Task input >>
-*-*-
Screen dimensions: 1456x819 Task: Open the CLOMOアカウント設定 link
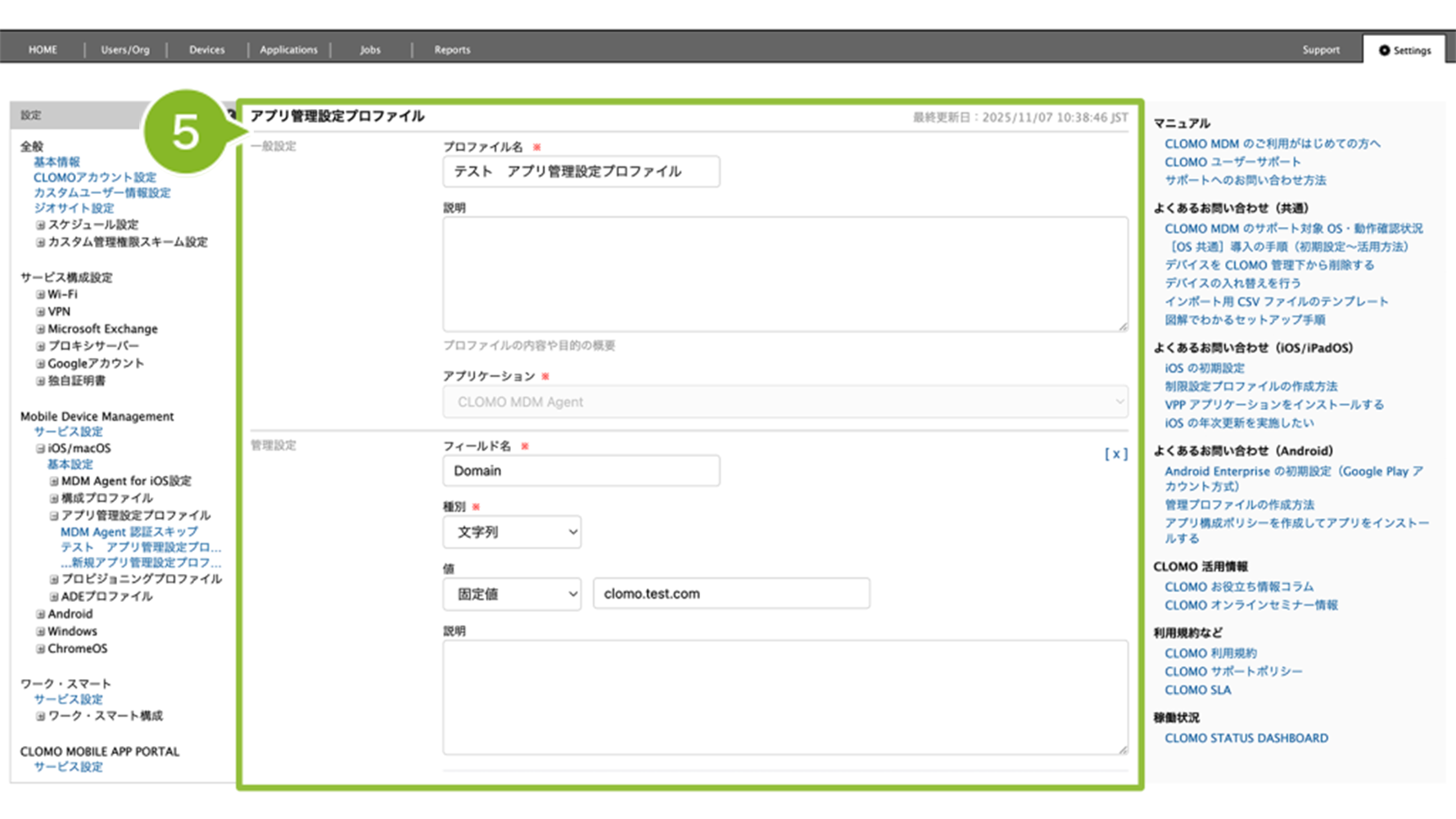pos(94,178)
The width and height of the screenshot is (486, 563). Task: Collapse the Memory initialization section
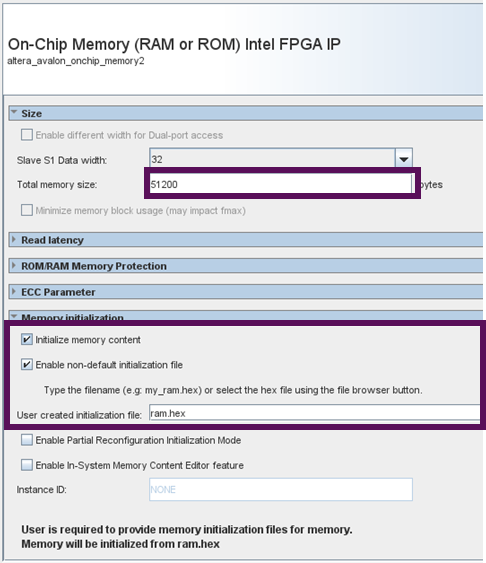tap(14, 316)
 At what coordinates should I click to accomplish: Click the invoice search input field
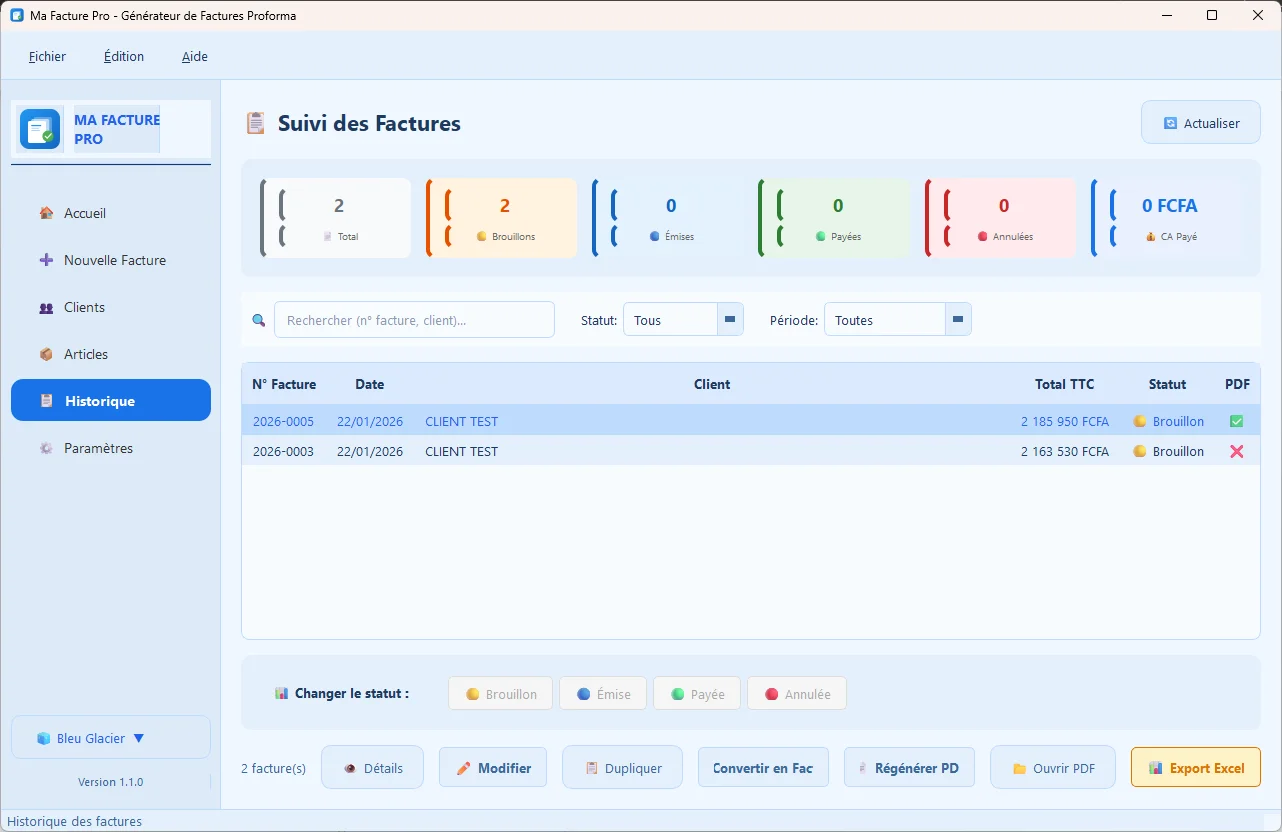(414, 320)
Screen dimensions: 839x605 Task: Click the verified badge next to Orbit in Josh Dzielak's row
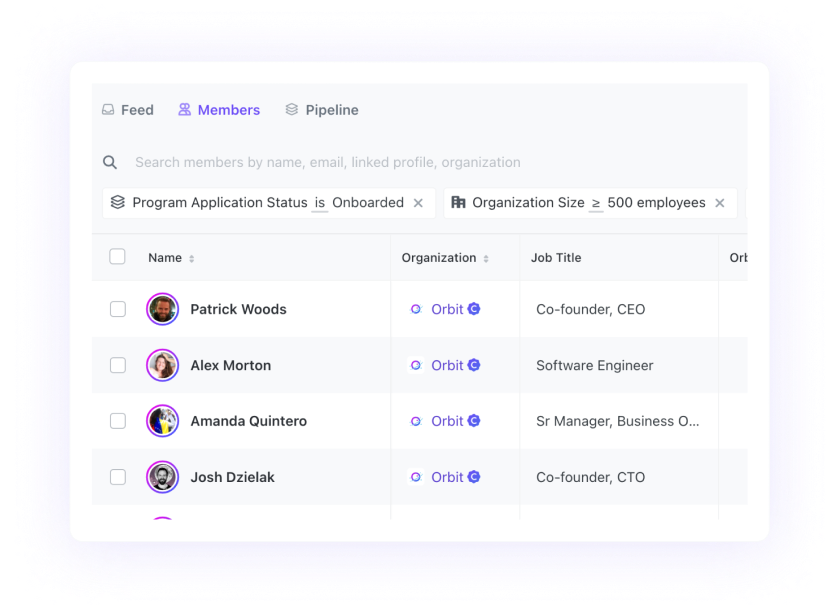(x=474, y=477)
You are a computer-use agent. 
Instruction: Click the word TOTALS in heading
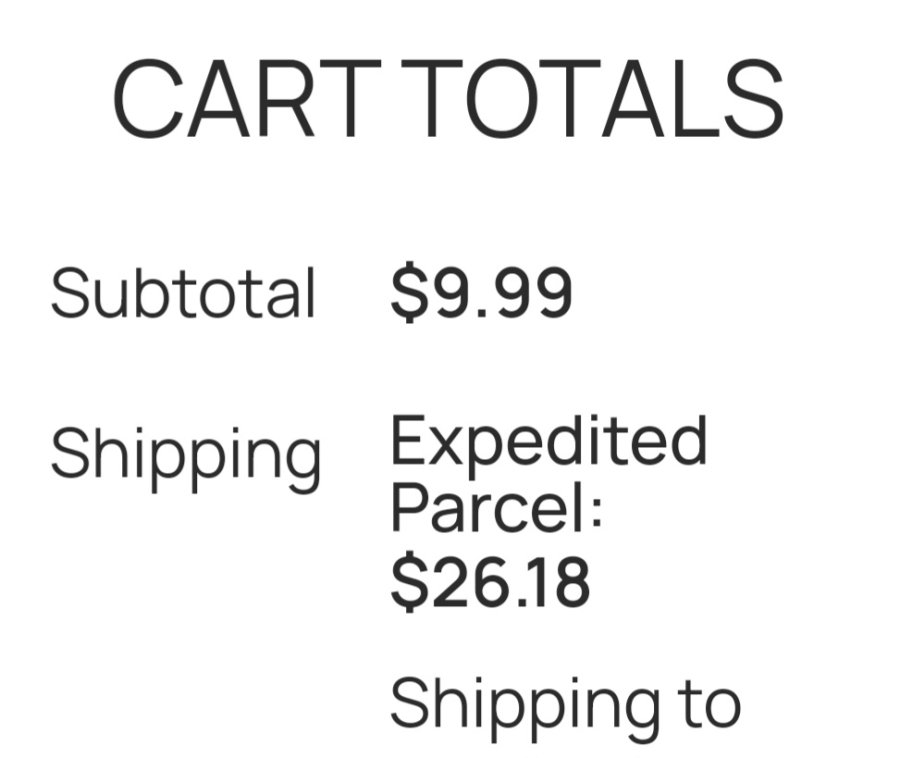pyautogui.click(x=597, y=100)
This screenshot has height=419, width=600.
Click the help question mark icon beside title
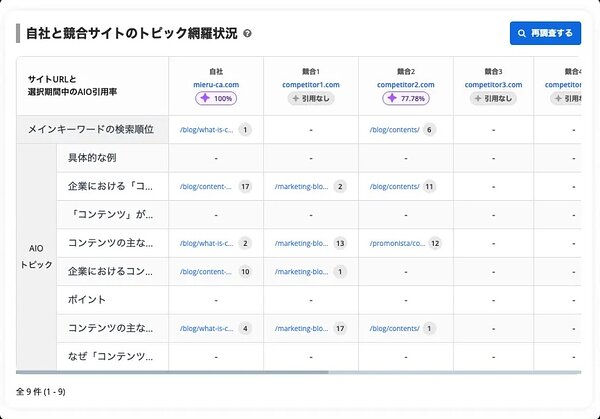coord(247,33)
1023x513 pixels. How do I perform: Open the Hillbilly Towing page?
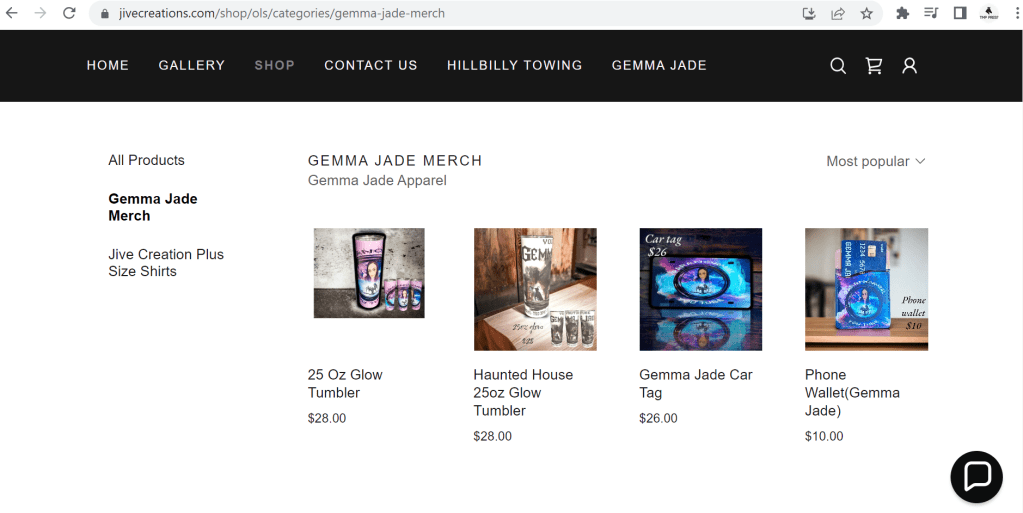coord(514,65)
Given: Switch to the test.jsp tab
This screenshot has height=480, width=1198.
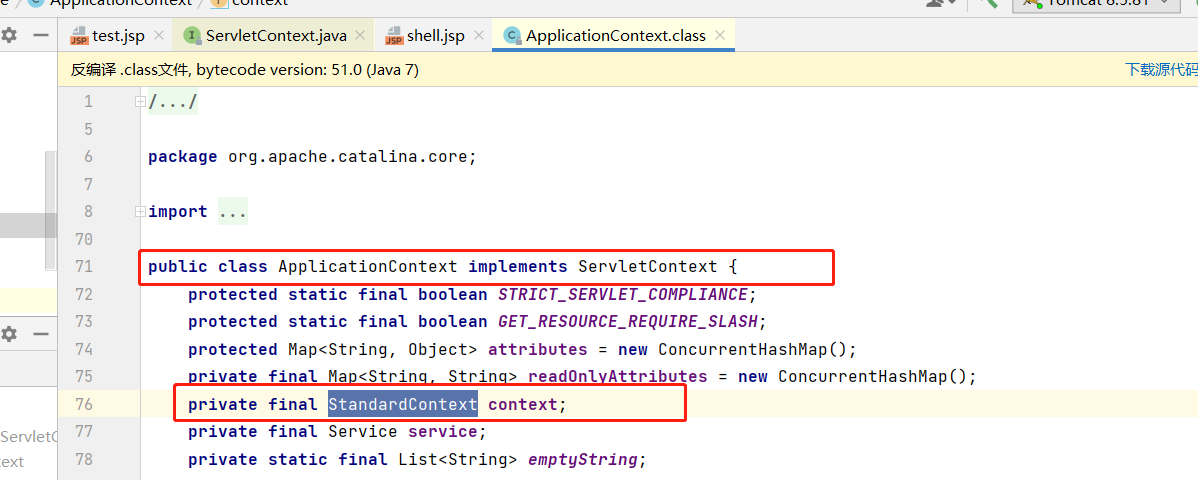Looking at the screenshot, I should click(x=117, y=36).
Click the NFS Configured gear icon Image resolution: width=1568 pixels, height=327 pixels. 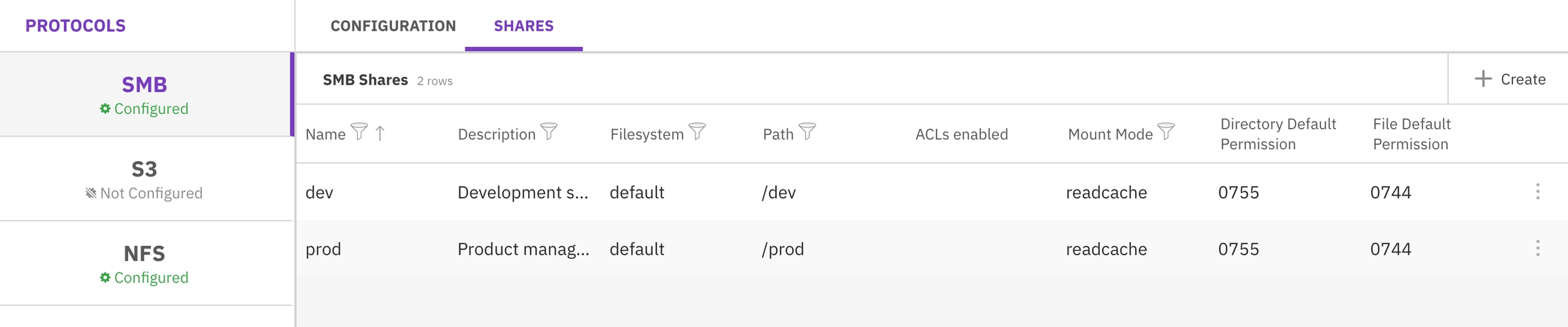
-*-*-
An exact reproduction of the data above is required, with every picture removed.

Screen dimensions: 1456x819 Task: Open the CLOMOアカウント設定 link
pos(94,178)
The width and height of the screenshot is (486, 563). Task: Collapse the Memory initialization section
tap(14, 316)
 At what coordinates should I click to accomplish: Click the invoice search input field
(414, 320)
Screen dimensions: 839x605 Task: Click the verified badge next to Orbit in Josh Dzielak's row
(x=474, y=477)
You are a computer-use agent. 
Instruction: Click the word TOTALS in heading
pyautogui.click(x=597, y=100)
This screenshot has height=419, width=600.
Click the help question mark icon beside title
coord(247,33)
1023x513 pixels. How do I perform: Open the Hillbilly Towing page?
coord(514,65)
Given: Switch to the test.jsp tab
This screenshot has height=480, width=1198.
Looking at the screenshot, I should click(x=117, y=36).
Click the NFS Configured gear icon Image resolution: width=1568 pixels, height=327 pixels. 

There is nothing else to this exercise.